In practice, that's not how it goes at all. In my experience, if you bring a friend to a networking event, you'll spend the whole time talking to that friend. They're a crutch. You don't ever really need to overcome the biggest, hardest barrier to networking at an event (the part where you actually walk up to a person and just say some words for the first time) if you're in a comfortable and entertaining conversation with someone you already know and like.
Additionally, having a friend means you're having to coordinate your moves, which contributes to the deadlock. Here's a conversation I've probably had at least a half-dozen time with various friends at various networking events:
Me: I guess we should try to talk to someone?
Friend: Yeah, I guess. Who should we talk to?
Me: I dunno. Those guys over there seem super bro-y; let's skip them.
Friend: Oh, hard agree, they seem terrible. That one guy looks like my brother's friend Steve; you remember him? From Soo's party?
Me: Oh, gawd, yes. He was awful. Didn't he end up just passed out in the back yard for like 2 hours?
Friend: Yeah, that was the best part. I finally didn't have to listen to him talk anymore.
(lols all around).
Me: Well, I guess those women over there look nice...
Friend: Oh, sure, I mean, we can talk to them if you want...
(neither of us move)
Me: I guess we should refill our drinks, eh? Get some liquid courage?
Friend: Oh yes lets, please.
We'll spend an hour or two at an event and have, like, one or two milquetoast conversations, because neither of us are really committing. We came there to network, but there's a much easier, more immediately fun alternative: just talking with someone you already know you like.
So my advice is to go to at least a couple networking events completely alone. Try to target ones where you won't run into people you know by accident, either. I've found this effective because it actually forces me to do what I came there (and, in many cases, paid $20) to do: talk to strangers.

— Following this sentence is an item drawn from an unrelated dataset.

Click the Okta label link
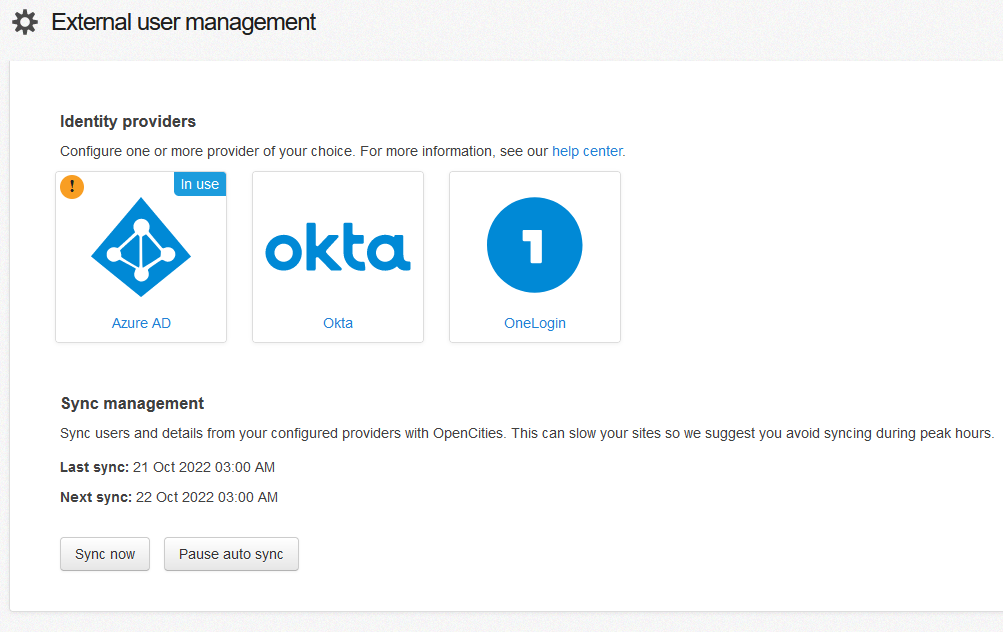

The math is totally different when your choices are 1) walk up to a stranger and talk, 2) stand around alone awkwardly, or 3) leave.

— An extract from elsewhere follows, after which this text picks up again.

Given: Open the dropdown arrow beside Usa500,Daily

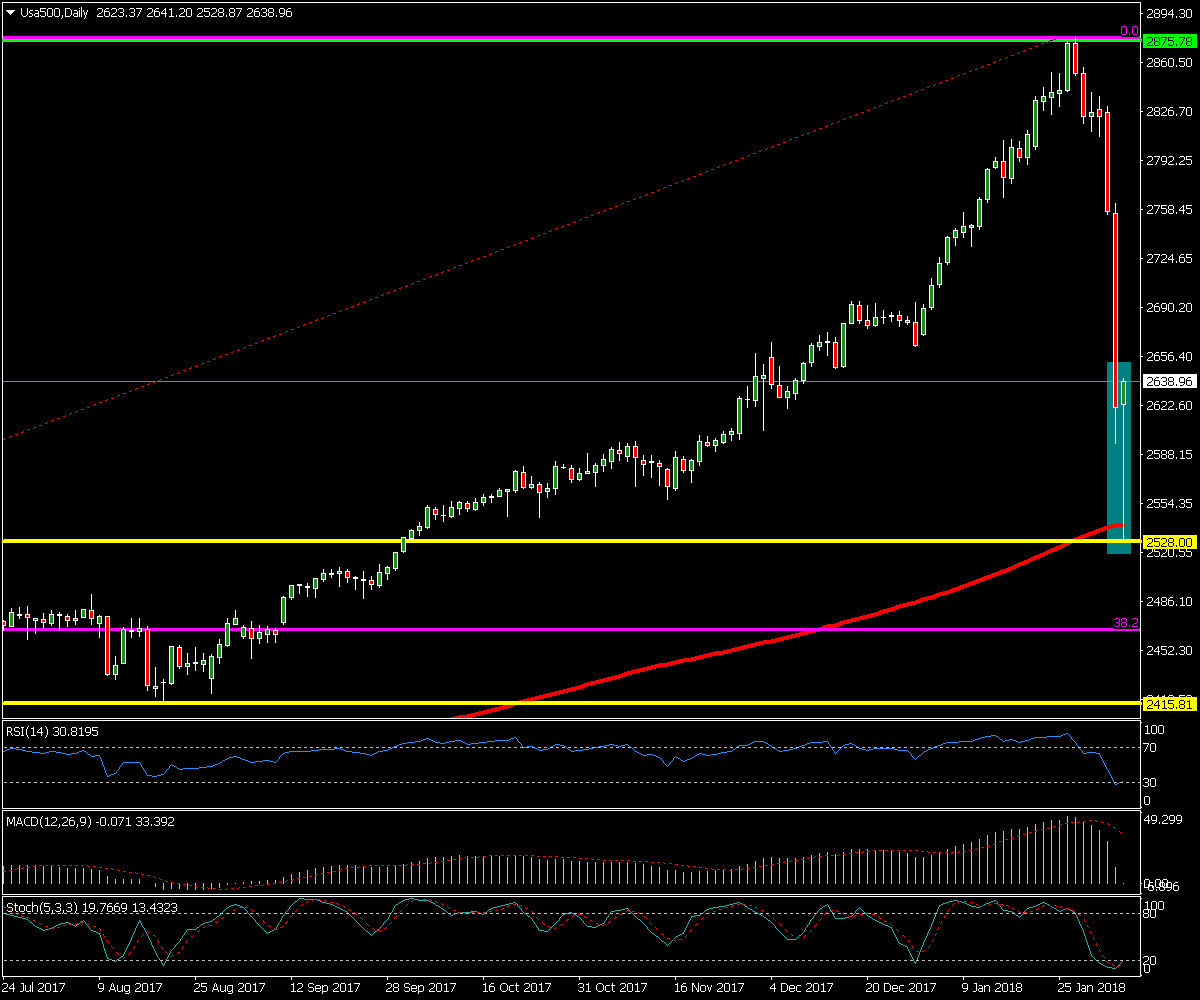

The bonus is that even if you keep finding yourself taking option 2, someone will probably walk up to you and start talking themselves. A person standing awkwardly alone is surprisingly easy to engage; you know you're not interrupting a conversation they're in the middle of, after all. As long as you don't take option 3, going to networking events alone will almost inevitably lead to more conversations than if you brought a friend along.
If you have a networking buddy that you attend these events with and you have lots of great conversations with, that's great! Keep doing what works for you. But if you've been getting a lackluster return on your networking event investments of time and money, give this a shot if you haven't already. And let me know how it goes!